---- AVAILABLE DATA
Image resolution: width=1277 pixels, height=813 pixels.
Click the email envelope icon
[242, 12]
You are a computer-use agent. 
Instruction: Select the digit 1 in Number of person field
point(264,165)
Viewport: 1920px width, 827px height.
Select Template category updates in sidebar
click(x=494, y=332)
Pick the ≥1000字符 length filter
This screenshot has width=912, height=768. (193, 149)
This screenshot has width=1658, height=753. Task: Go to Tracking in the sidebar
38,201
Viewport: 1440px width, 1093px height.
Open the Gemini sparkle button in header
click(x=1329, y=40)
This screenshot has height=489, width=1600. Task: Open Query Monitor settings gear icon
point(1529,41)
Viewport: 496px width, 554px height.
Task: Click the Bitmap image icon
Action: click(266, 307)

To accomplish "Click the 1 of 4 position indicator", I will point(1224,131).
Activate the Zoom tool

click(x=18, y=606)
--------
PROBLEM STATEMENT ▸
Find the line containing "This screenshot has height=489, width=1600.", then output it and every line after it to the end of the data, exactly.

RESPONSE FOR THIS EXERCISE ▸
This screenshot has height=489, width=1600. Task: Open Query Monitor settings gear icon
point(1529,41)
Viewport: 496px width, 554px height.
Task: Click the Bitmap image icon
Action: click(266, 307)

To accomplish "Click the 1 of 4 position indicator", I will point(1224,131).
Activate the Zoom tool

click(x=18, y=606)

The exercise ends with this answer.